Isotropic and kinematic hardening


From the behaviour discussed in section 2, one can observe that if you plastically deform a
solid, then unload it, and then try to re-load it so as to induce further plastic flow, its resistance
to plastic flow will have increased i.e. its yield point/elastic limit increases (meaning plastic flow
begins at a higher stress than in the preceeding cycle- so we say the resistance to plastic flow
increases]. This is known as 'strain hardening'.

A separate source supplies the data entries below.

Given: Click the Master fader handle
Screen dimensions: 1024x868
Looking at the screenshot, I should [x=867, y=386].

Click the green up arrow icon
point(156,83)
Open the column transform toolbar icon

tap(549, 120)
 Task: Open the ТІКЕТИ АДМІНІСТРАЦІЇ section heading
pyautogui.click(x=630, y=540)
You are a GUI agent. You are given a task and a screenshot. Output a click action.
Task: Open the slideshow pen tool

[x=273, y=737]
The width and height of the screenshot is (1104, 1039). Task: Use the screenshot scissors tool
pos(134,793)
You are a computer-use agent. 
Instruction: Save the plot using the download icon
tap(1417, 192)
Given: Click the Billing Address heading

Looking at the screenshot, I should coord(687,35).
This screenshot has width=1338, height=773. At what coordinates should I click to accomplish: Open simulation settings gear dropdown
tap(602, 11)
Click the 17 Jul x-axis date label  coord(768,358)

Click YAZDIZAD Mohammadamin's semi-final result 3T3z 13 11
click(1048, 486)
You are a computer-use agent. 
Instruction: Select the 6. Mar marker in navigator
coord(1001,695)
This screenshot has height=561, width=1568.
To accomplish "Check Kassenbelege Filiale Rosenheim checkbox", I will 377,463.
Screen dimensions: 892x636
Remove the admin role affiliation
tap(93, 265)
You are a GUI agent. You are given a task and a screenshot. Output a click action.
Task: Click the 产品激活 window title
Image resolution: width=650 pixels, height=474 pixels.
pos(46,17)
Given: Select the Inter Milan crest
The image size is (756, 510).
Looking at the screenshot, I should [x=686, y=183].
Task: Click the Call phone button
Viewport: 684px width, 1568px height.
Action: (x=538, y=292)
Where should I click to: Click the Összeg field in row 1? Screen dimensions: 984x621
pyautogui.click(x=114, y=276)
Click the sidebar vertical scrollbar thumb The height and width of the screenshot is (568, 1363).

There are different ways of modelling strain hardening for a finite element material model.
Discussed below are the two simplest approaches:

Isotropic hardening.
Kinematic hardening.
Isotropic hardening

For isotropic hardening, if you plastically deform a solid, then unload it, then try to reload it
again, you will find that its yield stress (or elastic limit) would have increased compared to what
it was in the first cycle.

Again, when the solid is unloaded and reloaded, yield stress (or elastic limit) further increases.
[as long as it is reloaded past its previously reached maximum stress]. This continues until a
stage (or a cycle) is reached that the solid deforms elastically throughout [that is, if the cycles of
load are always to the same level, then after just one cycle your specimen on subsequent
cycles will just be loading and unloading along the elastic line of the stress strain curve].This is
isotropic hardening.

Essentially, isotropic hardening just means if you load something in tension past yield, when
you unload it, then load it in compression, it will not yield in compression until it reaches the
level past yield that you reached when loading it in tension. In other words if the yield stress in
tension increases due to hardening the compression yield stress grows the same amount even
though you might not have been loading the speciment in compression.

It is a type of hardening used in mathematical models for finite element analysis to describe
plasticity. though it is not absolutely correct for real materials.